> [What you will do]
Reproduce the listing below word for word, starting at its first line and ending at the line that contains "Action: pyautogui.click(x=23, y=418)", with both ends included. Leave the pictures out of your copy.

> [Dataset rows]
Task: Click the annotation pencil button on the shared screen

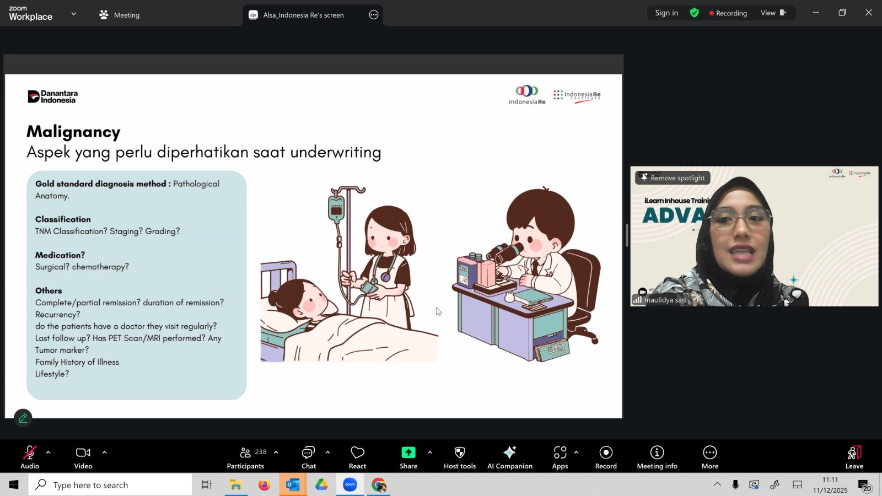Action: pyautogui.click(x=23, y=418)
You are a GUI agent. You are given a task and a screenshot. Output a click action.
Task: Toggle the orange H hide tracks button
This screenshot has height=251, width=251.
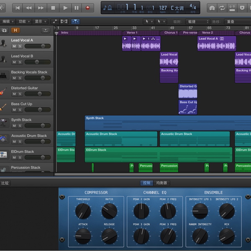(15, 30)
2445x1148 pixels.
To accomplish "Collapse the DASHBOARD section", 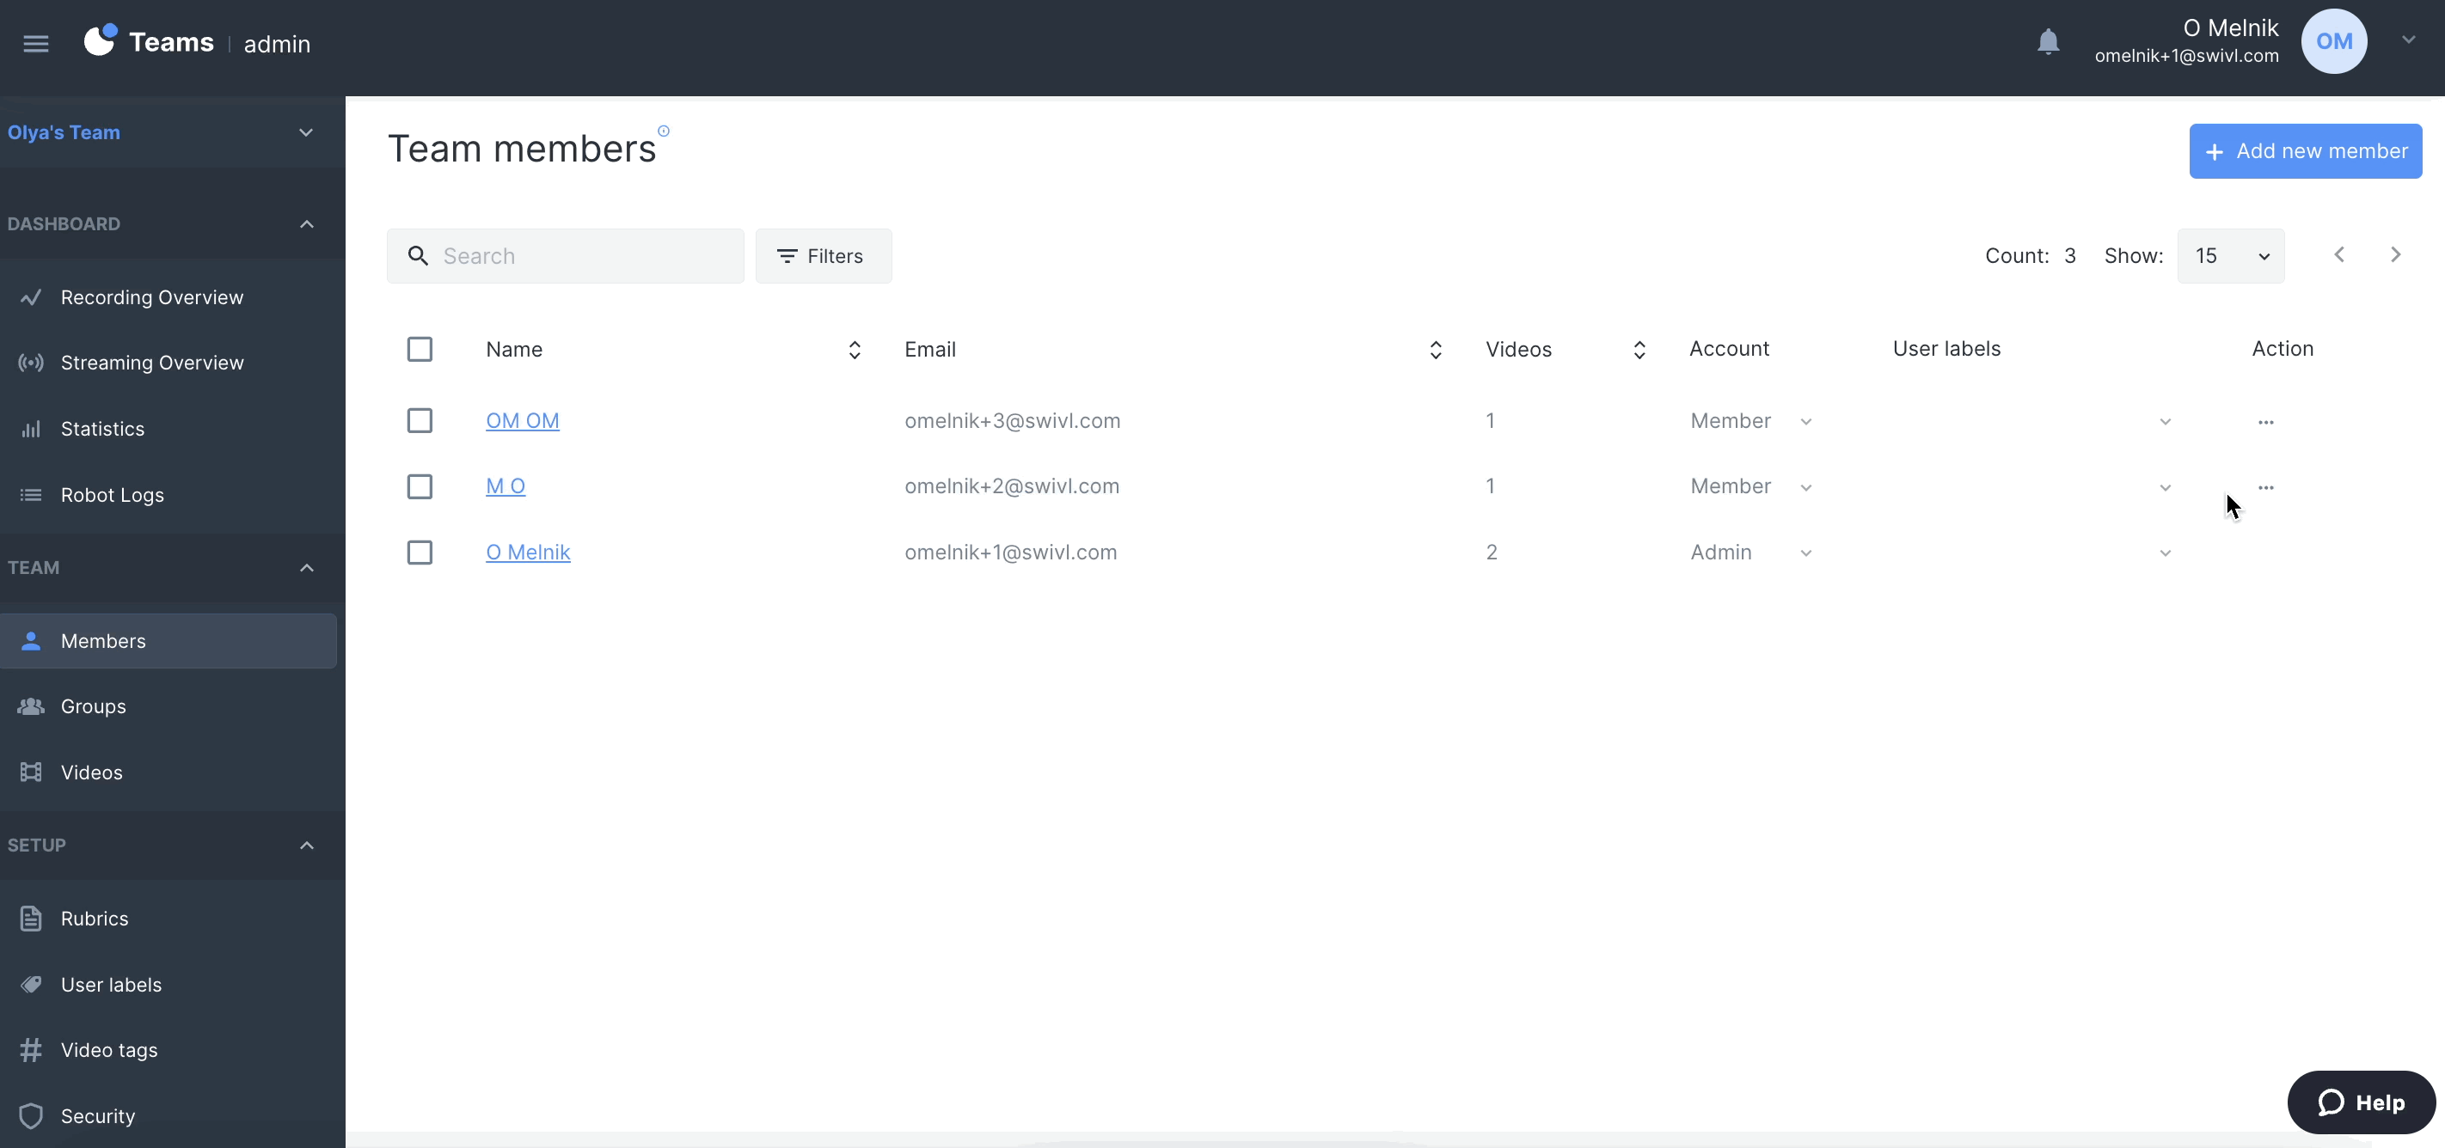I will pos(306,225).
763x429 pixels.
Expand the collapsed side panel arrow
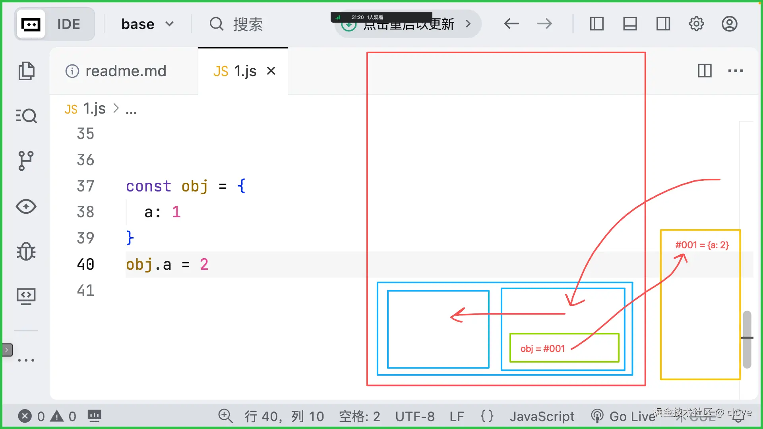point(7,350)
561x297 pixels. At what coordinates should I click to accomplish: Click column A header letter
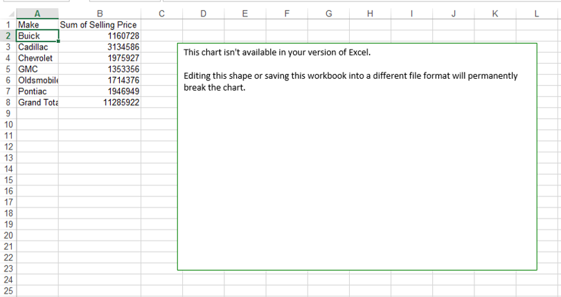[37, 14]
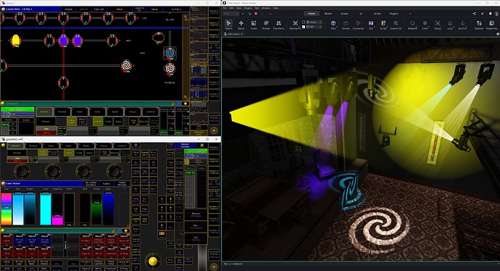Open the Run mode dropdown

pyautogui.click(x=231, y=14)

> [Reply to the task]
Task: Click the annotation pencil button on the shared screen

Action: pyautogui.click(x=23, y=418)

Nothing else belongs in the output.